Friday, March 14, 2014
In this recent post, I requested (and still seek) information about the intersection of state marijuana reform and traditional family law. For example, I am still wondering if there is any history in states with reformed marijuana of efforts to use (or any formal rejection of) arguments in custody disputes concerning one parent's legal use of marijuana.
Notably, CNN's on-going coverage of marijuana reform has brought these questions to the mainstream media via this new article headlined "Does medical marijuana equal bad parenting?". Here is an excerpt from the lengthy and effective article, which prompts the question in the title of this post:
For agencies enlisted to protect children, marijuana in the home has for decades been an invitation for serious speculation about a parent's fitness. But as the narrative of medical marijuana legalization unfolds across the country, so does a complicated parallel story of patients whose children are being removed to protective custody -- or worse, permanently removed -- ostensibly because of their legal marijuana use. Most medical marijuana legislation does not seem to account for this possibility.
"The judges, the police, CPS (child protective services) have been fighting this war on drugs for so long," said Maria Green, a medical marijuana patient in Lansing, Michigan, whose infant daughter Bree was placed in foster care last year. "They just can't get it out of their minds that this is an 'evil' drug they have to fight against."
To be sure, each case has unique circumstances, and child welfare officials at both the state and local level do not comment about specific cases while they are in process, or even once they are closed. Further complicating the picture: While medical marijuana use is legal in 20 states and the District of Columbia, the federal Drug Enforcement Administration classifies the drug as a Schedule I substance with "no currently accepted medical use in the United States" and high potential for abuse.
In cases involving removal of children, medical marijuana found in the home would seem to be barely distinguishable from other Schedule I substances -- such as heroin or ecstasy. "CPS handles (cases) the same way regardless of what the drug ... is," said Michael Weston, deputy director of public affairs and outreach programs at the California Department of Social Services. "Everything is weighed in reference to, 'Is this a danger to the child? Is there a potential harm to the child? Is this showing signs of abuse or neglect?'"
There have been no substantive studies yet to determine how medical marijuana impacts parenting. There is early data, according to a researcher, suggesting a small increase in child poisonings among medical marijuana patients in states where it is legal. And early epidemiological data draws a link between medical cannabis use and increased corporal punishment and physical abuse -- but not neglect.
"We really don't know what's going on," said Bridget Freisthler, an associate professor in the department of social welfare at UCLA, who studies medical marijuana use among parents. "We don't know whether (medical marijuana) affects parenting or whether caseworkers need to be concerned when they find out this is happening in the home."

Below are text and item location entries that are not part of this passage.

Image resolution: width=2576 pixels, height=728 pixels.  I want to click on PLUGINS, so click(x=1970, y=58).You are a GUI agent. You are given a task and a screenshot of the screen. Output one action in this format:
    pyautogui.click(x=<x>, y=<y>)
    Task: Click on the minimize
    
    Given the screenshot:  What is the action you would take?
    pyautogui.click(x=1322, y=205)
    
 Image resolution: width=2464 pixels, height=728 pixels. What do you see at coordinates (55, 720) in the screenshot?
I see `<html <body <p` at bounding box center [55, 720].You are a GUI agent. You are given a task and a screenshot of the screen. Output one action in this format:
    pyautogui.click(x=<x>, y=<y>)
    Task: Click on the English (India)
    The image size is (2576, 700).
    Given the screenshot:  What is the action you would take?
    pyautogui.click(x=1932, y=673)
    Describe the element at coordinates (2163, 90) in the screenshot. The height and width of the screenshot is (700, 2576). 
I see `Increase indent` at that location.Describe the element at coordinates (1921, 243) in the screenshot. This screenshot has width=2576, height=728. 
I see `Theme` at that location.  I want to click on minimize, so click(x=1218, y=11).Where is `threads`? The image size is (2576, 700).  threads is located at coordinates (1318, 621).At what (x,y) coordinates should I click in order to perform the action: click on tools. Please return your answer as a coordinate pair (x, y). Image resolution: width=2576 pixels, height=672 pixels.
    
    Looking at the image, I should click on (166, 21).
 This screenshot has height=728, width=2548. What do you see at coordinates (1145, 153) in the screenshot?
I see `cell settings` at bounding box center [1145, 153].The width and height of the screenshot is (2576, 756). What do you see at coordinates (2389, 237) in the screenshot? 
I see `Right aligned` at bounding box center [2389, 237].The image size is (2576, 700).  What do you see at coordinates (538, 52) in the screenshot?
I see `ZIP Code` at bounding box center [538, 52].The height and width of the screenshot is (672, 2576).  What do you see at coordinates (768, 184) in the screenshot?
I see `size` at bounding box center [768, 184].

Parents fighting to maintain custody of their children say the mere presence of medical marijuana is an almost reflexive trigger for removal. They cite scores of anecdotes concentrated in states where medical cannabis is legal -- children removed from homes where cannabis is used or grown; babies testing positive for marijuana at birth and subsequently removed; children removed because mothers breastfed at the same time that they used medical marijuana.
"Marijuana use does not make someone a bad parent," said Sara Arnold, co-founder of the Family Law and Cannabis Alliance. "It should not be the primary or sole basis for any Child Protective Services investigation."
But simply having a medical marijuana card does not mean that that patient is acting responsibly with the medication; nor does the mere presence of marijuana imply lack of safety, according to experts. "Medical marijuana as a risk factor by itself doesn't mean the child isn't safe," said Michael Piraino, chief executive officer of National CASA for Children, an advocacy group for abused and neglected children. "Most kids have had risk factors but remain safe. "But how do you put together all these pieces of information, of evidence, that a child is or isn't safe?"